YOUR TASK: Set down the records exactly as they stand, except for any pictures, which you should omit.

SUPPLIED ENTRIES:
#####
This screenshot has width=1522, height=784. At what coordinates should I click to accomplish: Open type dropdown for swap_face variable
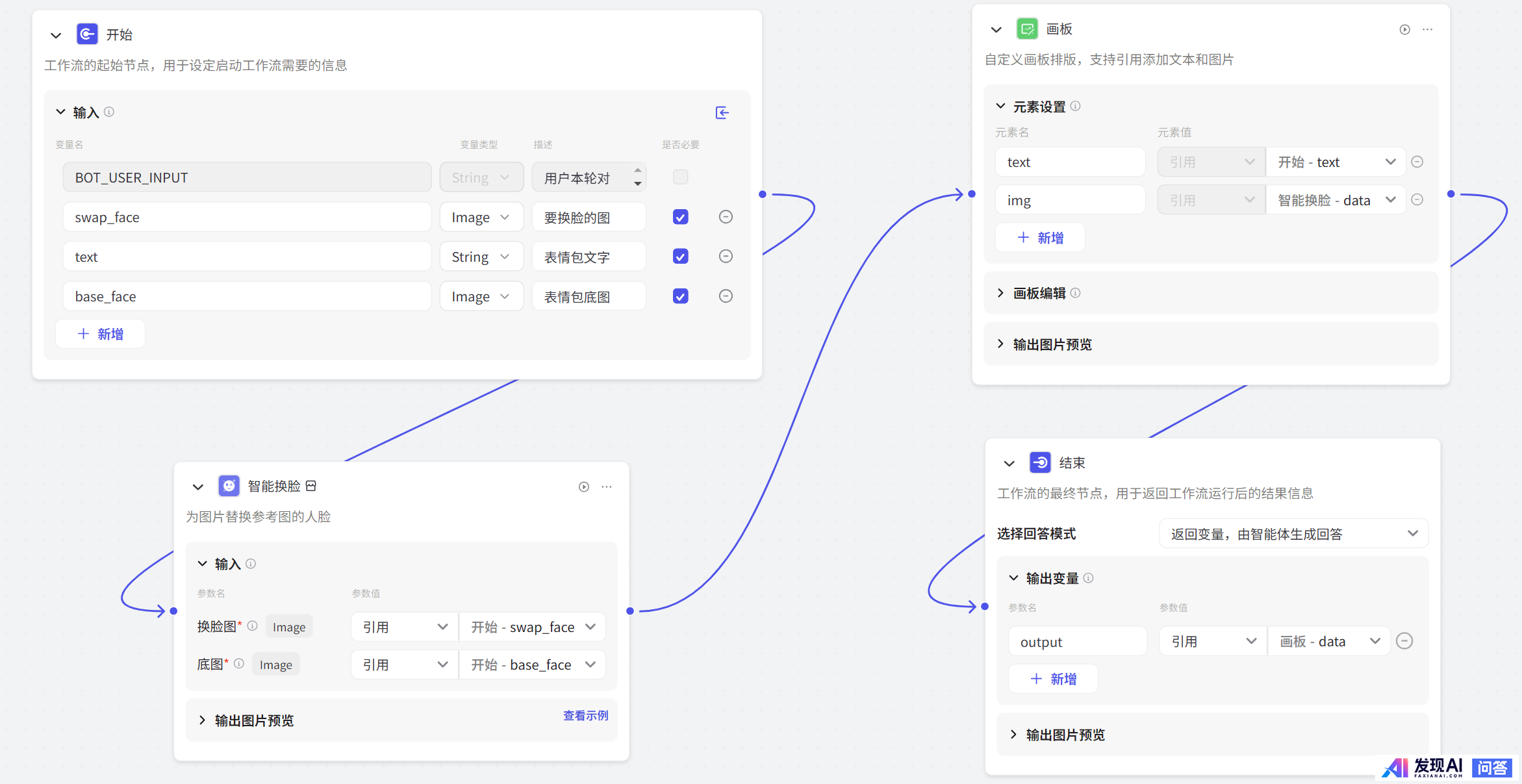point(481,218)
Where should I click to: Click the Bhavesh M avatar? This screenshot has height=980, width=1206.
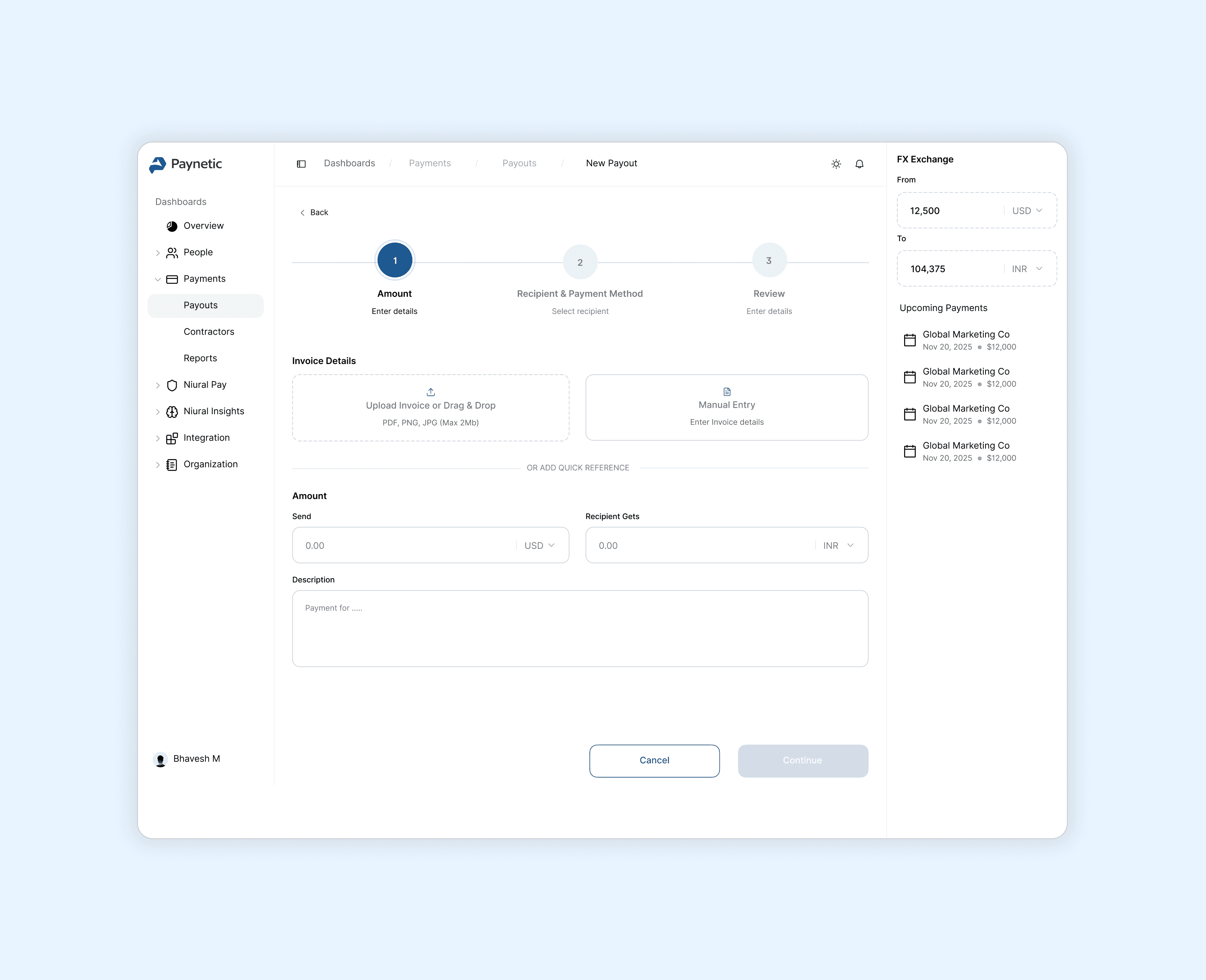160,759
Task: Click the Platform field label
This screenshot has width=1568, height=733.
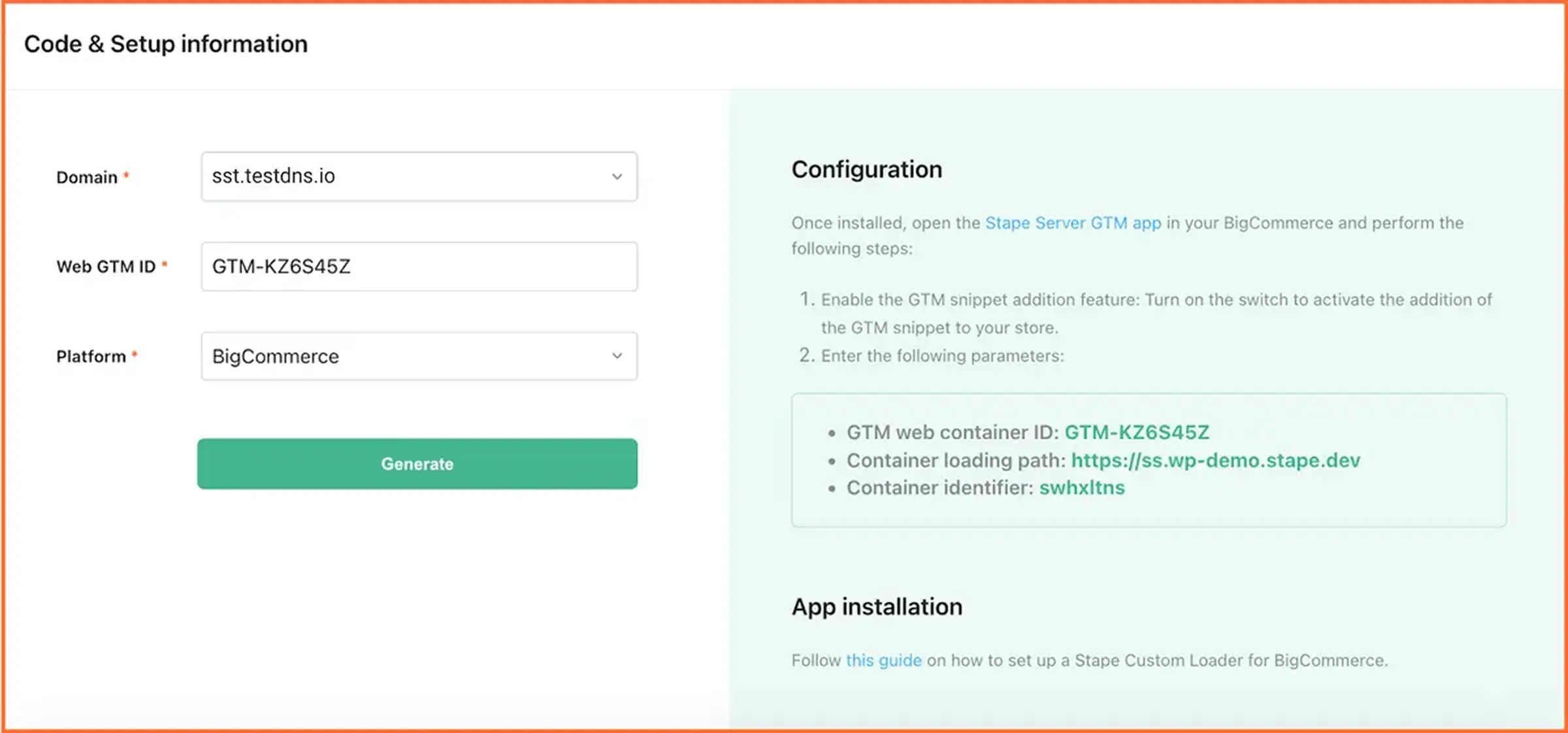Action: click(x=91, y=357)
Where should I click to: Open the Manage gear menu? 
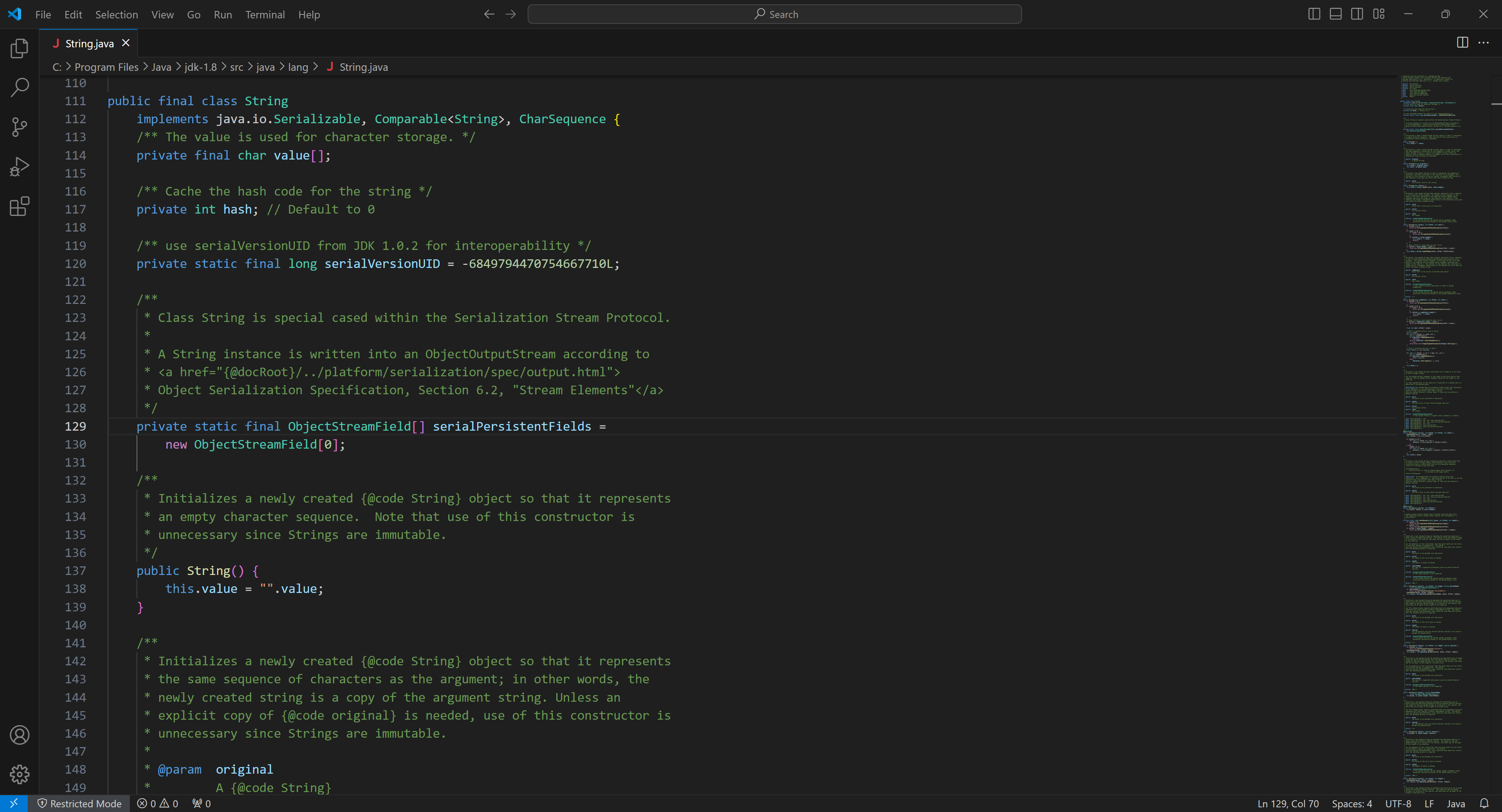[19, 774]
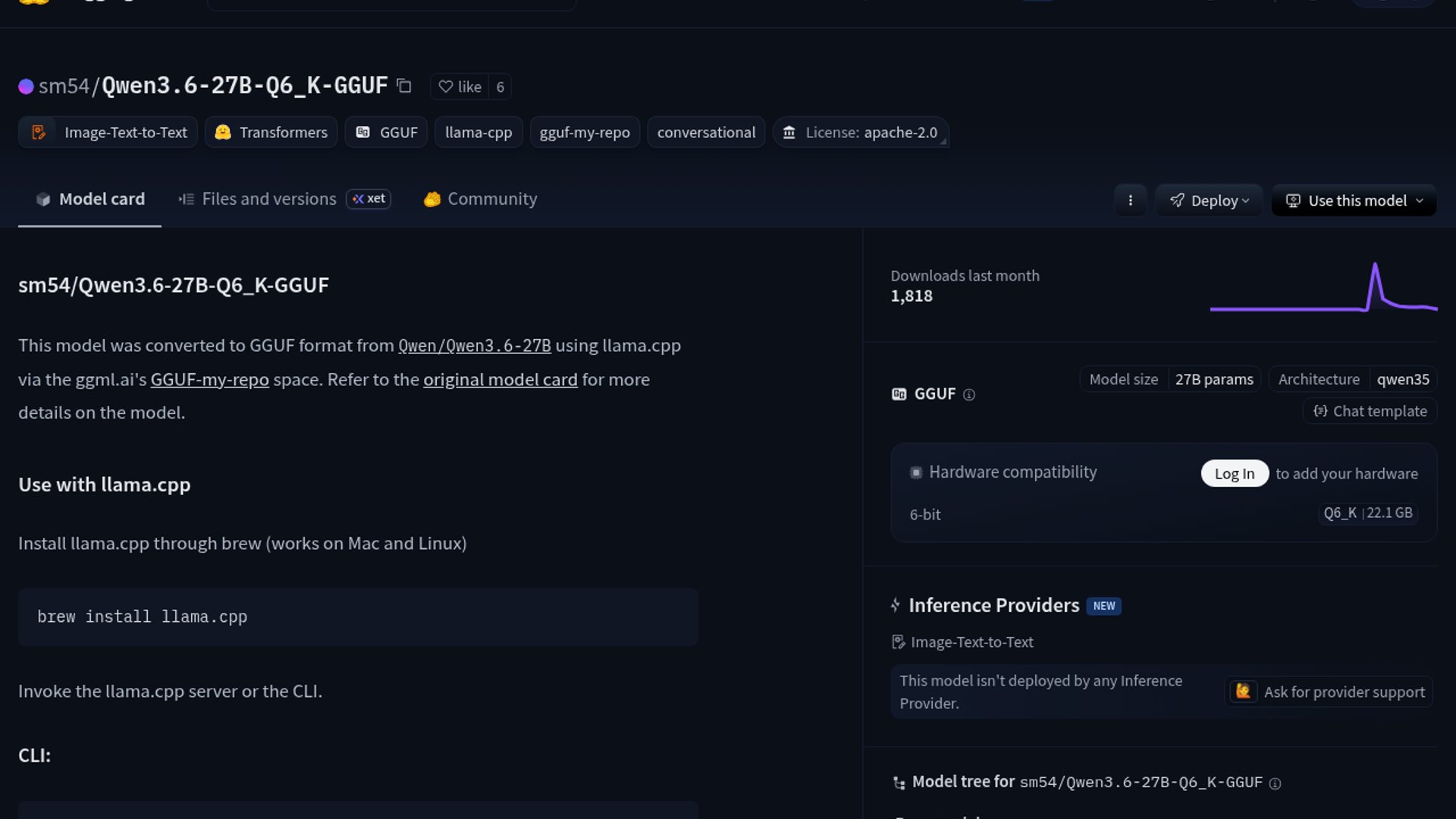This screenshot has height=819, width=1456.
Task: Open the Community tab
Action: [480, 199]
#####
ANSWER BELOW:
This screenshot has width=1522, height=784. At what coordinates should I click to accomplish: Open type dropdown for swap_face variable
point(481,218)
Where should I click to: Click the Bhavesh M avatar? This screenshot has height=980, width=1206.
160,759
Task: Click the Platform field label
This screenshot has width=1568, height=733.
Action: click(x=91, y=357)
Where should I click to: Open the Manage gear menu? 
[19, 774]
This screenshot has height=819, width=1456.
Task: Open the Community tab
Action: [480, 199]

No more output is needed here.